▶ _ACTION ITEM_
Output all of the entries exactly as written.

Dataset excerpts
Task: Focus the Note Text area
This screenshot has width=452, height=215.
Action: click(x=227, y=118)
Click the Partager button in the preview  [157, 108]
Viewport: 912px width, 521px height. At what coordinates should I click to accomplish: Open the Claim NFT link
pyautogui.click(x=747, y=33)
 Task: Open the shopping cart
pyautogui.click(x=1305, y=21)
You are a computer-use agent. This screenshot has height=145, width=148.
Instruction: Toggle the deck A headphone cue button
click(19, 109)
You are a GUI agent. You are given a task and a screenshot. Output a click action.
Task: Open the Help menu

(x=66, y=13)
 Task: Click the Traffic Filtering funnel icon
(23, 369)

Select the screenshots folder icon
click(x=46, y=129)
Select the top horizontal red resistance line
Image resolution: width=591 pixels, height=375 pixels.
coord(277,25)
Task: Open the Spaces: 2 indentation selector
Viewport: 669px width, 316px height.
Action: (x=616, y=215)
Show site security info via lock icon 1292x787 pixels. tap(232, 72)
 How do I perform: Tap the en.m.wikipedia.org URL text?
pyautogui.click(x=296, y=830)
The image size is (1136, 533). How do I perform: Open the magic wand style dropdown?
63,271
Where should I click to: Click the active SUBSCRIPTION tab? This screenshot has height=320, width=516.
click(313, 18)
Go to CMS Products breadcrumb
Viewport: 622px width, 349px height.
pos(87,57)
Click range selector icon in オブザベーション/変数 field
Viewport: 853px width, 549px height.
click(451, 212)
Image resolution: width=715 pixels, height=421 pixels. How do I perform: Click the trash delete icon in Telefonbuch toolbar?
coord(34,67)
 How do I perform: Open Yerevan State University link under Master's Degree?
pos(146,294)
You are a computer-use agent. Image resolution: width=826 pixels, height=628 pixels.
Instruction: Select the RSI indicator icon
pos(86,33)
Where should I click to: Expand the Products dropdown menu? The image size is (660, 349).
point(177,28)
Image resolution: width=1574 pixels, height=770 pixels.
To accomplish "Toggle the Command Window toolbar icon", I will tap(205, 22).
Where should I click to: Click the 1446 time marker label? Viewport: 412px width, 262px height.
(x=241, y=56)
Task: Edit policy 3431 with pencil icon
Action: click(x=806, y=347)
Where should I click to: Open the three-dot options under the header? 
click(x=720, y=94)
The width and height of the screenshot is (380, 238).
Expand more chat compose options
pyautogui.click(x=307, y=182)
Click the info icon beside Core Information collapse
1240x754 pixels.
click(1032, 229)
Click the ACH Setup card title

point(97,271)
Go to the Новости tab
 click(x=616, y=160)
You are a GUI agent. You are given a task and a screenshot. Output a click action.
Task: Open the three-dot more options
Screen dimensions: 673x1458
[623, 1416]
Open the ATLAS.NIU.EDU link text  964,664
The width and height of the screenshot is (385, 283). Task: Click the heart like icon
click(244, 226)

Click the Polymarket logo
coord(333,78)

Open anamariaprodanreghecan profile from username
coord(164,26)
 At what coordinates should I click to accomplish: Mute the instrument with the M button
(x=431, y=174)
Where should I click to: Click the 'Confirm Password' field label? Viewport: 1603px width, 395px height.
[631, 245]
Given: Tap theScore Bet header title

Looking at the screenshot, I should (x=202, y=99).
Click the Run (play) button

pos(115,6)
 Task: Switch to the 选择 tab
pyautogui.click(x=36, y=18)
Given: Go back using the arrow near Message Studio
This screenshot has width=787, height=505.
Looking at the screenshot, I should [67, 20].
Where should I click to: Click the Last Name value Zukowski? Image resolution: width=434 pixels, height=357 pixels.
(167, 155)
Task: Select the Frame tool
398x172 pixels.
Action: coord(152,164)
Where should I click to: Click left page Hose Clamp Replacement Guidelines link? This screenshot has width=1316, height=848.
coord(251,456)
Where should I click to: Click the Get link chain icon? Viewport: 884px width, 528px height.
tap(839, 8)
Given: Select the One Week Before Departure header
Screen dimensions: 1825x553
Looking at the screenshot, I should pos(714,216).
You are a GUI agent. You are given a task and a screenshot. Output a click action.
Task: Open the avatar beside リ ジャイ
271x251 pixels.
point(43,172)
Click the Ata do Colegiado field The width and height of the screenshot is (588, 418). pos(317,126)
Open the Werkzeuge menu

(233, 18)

▶ _TASK RESPONSE_
Task: Focus the Note Text area
This screenshot has width=452, height=215.
Action: click(x=227, y=118)
Click the Partager button in the preview  [157, 108]
Viewport: 912px width, 521px height. At what coordinates should I click to accomplish: Open the Claim NFT link
pyautogui.click(x=747, y=33)
 Task: Open the shopping cart
pyautogui.click(x=1305, y=21)
You are a computer-use agent. This screenshot has height=145, width=148.
Instruction: Toggle the deck A headphone cue button
click(19, 109)
You are a GUI agent. You are given a task and a screenshot. Output a click action.
Task: Open the Help menu

(x=66, y=13)
 Task: Click the Traffic Filtering funnel icon
(23, 369)

Select the screenshots folder icon
click(x=46, y=129)
Select the top horizontal red resistance line
Image resolution: width=591 pixels, height=375 pixels.
coord(277,25)
Task: Open the Spaces: 2 indentation selector
Viewport: 669px width, 316px height.
Action: (x=616, y=215)
Show site security info via lock icon 1292x787 pixels. tap(232, 72)
 How do I perform: Tap the en.m.wikipedia.org URL text?
pyautogui.click(x=296, y=830)
The image size is (1136, 533). How do I perform: Open the magic wand style dropdown?
63,271
Where should I click to: Click the active SUBSCRIPTION tab? This screenshot has height=320, width=516.
click(313, 18)
Go to CMS Products breadcrumb
Viewport: 622px width, 349px height.
pos(87,57)
Click range selector icon in オブザベーション/変数 field
Viewport: 853px width, 549px height.
click(451, 212)
Image resolution: width=715 pixels, height=421 pixels. How do I perform: Click the trash delete icon in Telefonbuch toolbar?
coord(34,67)
 How do I perform: Open Yerevan State University link under Master's Degree?
pos(146,294)
You are a computer-use agent. Image resolution: width=826 pixels, height=628 pixels.
Instruction: Select the RSI indicator icon
pos(86,33)
Where should I click to: Expand the Products dropdown menu? The image size is (660, 349).
point(177,28)
Image resolution: width=1574 pixels, height=770 pixels.
To accomplish "Toggle the Command Window toolbar icon", I will tap(205, 22).
Where should I click to: Click the 1446 time marker label? Viewport: 412px width, 262px height.
(x=241, y=56)
Task: Edit policy 3431 with pencil icon
Action: click(x=806, y=347)
Where should I click to: Open the three-dot options under the header? 
click(x=720, y=94)
The width and height of the screenshot is (380, 238).
Expand more chat compose options
pyautogui.click(x=307, y=182)
Click the info icon beside Core Information collapse
1240x754 pixels.
click(1032, 229)
Click the ACH Setup card title

point(97,271)
Go to the Новости tab
 click(x=616, y=160)
You are a GUI agent. You are given a task and a screenshot. Output a click action.
Task: Open the three-dot more options
Screen dimensions: 673x1458
[623, 1416]
Open the ATLAS.NIU.EDU link text  964,664
The width and height of the screenshot is (385, 283). Task: Click the heart like icon
click(244, 226)

Click the Polymarket logo
coord(333,78)

Open anamariaprodanreghecan profile from username
coord(164,26)
 At what coordinates should I click to accomplish: Mute the instrument with the M button
(x=431, y=174)
Where should I click to: Click the 'Confirm Password' field label? Viewport: 1603px width, 395px height.
[631, 245]
Given: Tap theScore Bet header title

Looking at the screenshot, I should (x=202, y=99).
Click the Run (play) button

pos(115,6)
 Task: Switch to the 选择 tab
pyautogui.click(x=36, y=18)
Given: Go back using the arrow near Message Studio
This screenshot has width=787, height=505.
Looking at the screenshot, I should [67, 20].
Where should I click to: Click the Last Name value Zukowski? Image resolution: width=434 pixels, height=357 pixels.
(167, 155)
Task: Select the Frame tool
398x172 pixels.
Action: coord(152,164)
Where should I click to: Click left page Hose Clamp Replacement Guidelines link? This screenshot has width=1316, height=848.
coord(251,456)
Where should I click to: Click the Get link chain icon? Viewport: 884px width, 528px height.
tap(839, 8)
Given: Select the One Week Before Departure header
Screen dimensions: 1825x553
Looking at the screenshot, I should pos(714,216).
You are a GUI agent. You are given a task and a screenshot. Output a click action.
Task: Open the avatar beside リ ジャイ
271x251 pixels.
point(43,172)
Click the Ata do Colegiado field The width and height of the screenshot is (588, 418). pos(317,126)
Open the Werkzeuge menu

(233, 18)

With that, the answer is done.